Health problems such as obesity, learning and memory problems, a weakened immune system and lowered metabolism have all been linked to lack of sleep.
“Sleep deprivation is one of the most expensive problems for the world right now,” Fu said.
Today’s culture—especially that of our generation—has learned to associate getting little rest with high status.
If you do not have time for sleep, you must be important. And if you do go to bed early, you’re somehow boring or old. Energy drinks are hardcore, and a venti Starbucks latte is an impressive, hard-earned badge of honor.
It’s easy to believe idea that being too busy for sleep is a good thing. In fact, that idea is addressed in the Freshman Seminar textbook Crazy Busy.
The author, Kevin De-Young, suggests that we try to do too many things out of pride. We feel we must prove ourselves, please others or get pats on the back for accomplishing so much.
The truth is these beliefs are false. Sleep is not for the lazy—sleep is for the wise.
Because of curfew, lights-out and the Internet cutting after hours, our student body has a better chance at getting the recommended amount of sleep than the average college student. Even so, nine hours is usually not possible, but it may be worth a try.

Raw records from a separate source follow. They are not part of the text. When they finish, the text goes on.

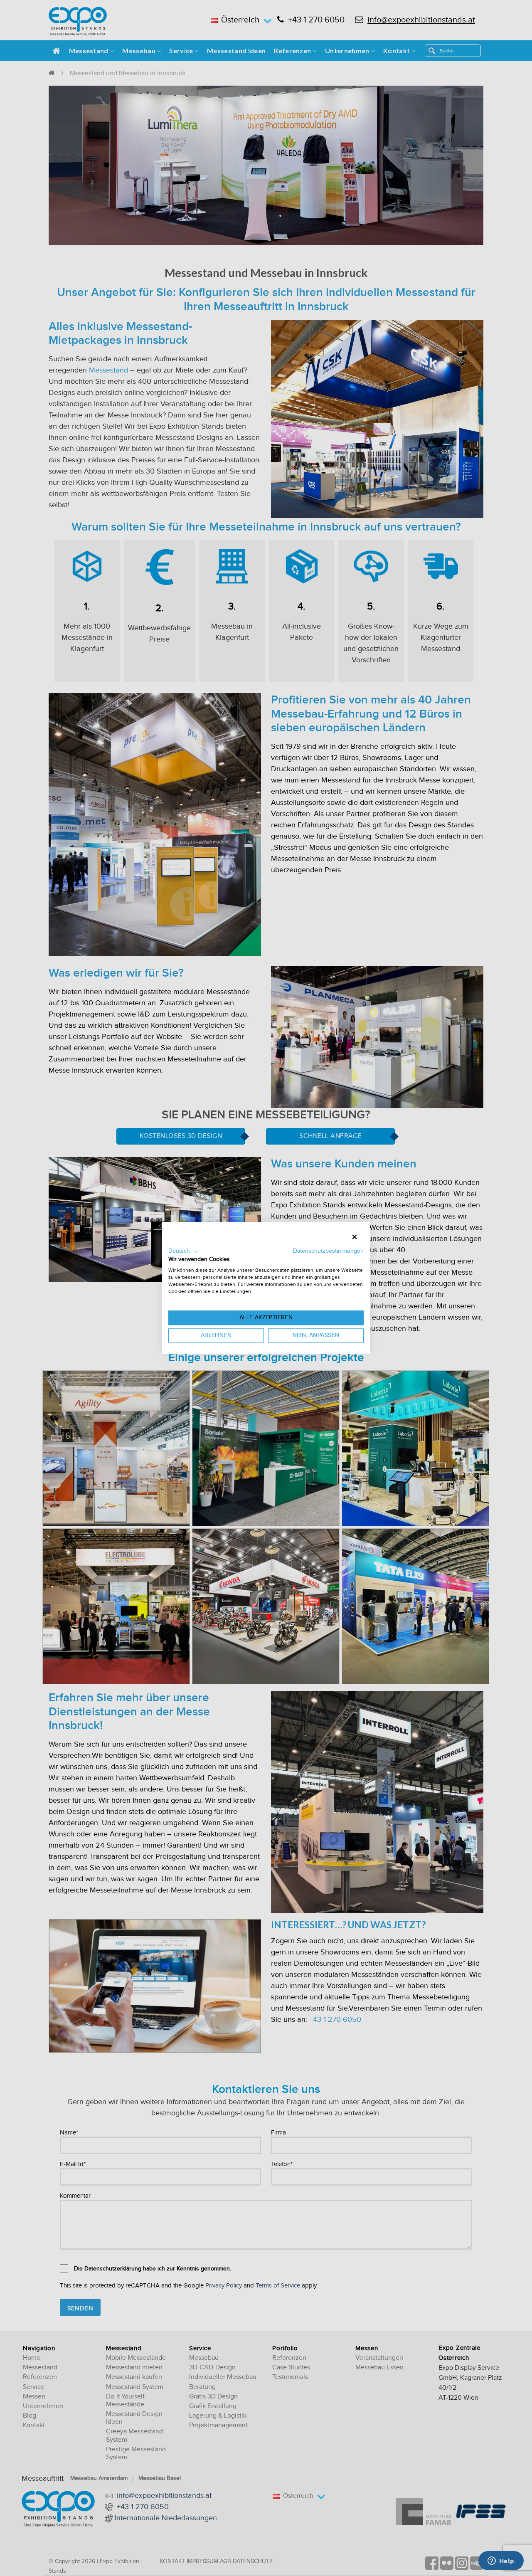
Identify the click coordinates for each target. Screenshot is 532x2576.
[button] (183, 1251)
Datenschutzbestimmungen (328, 1251)
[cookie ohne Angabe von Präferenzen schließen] (354, 1237)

The Collegian staff urges the student body to evaluate their sleeping habits.
If you are not sleeping much, why is that the case? Is it truly because you don’t need the sleep or because of people-pleasing tendencies and poor planning?
Try heading to bed before lights-out for a week and see if your mood and learning improves. You’ll feel better, you won’t need as much coffee, and you might even save a few Bruins’ Bucks.